* EXERCISE BRIEF
Please set down each entry exactly, omitting any picture it holds.

::::::::

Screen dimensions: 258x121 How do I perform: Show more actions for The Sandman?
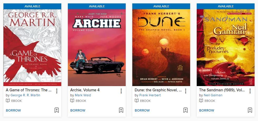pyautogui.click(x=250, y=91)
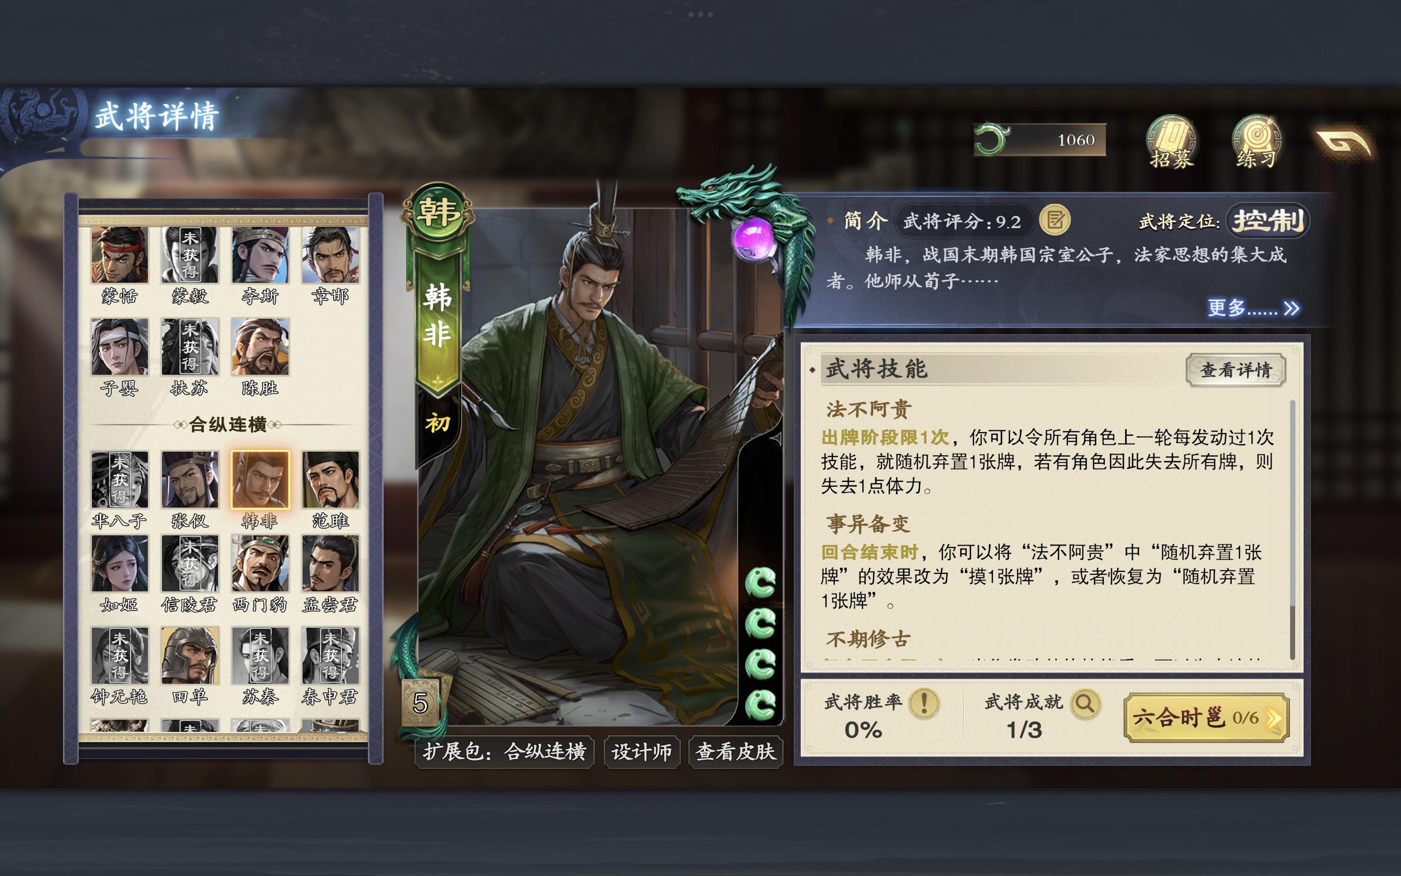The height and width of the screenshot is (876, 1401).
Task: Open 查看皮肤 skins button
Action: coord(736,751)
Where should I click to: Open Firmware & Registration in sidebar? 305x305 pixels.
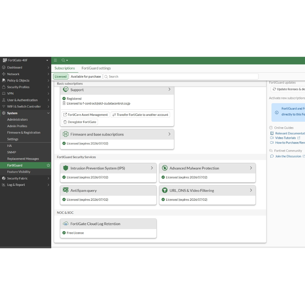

::::::::

* EXPECTED OUTPUT
Screen dimensions: 258x121 How do I perform: Show more actions for The Sandman?
pyautogui.click(x=250, y=91)
The height and width of the screenshot is (876, 1401).
Task: Open 查看皮肤 skins button
Action: coord(736,751)
Where should I click to: Open Firmware & Registration in sidebar? 305x305 pixels.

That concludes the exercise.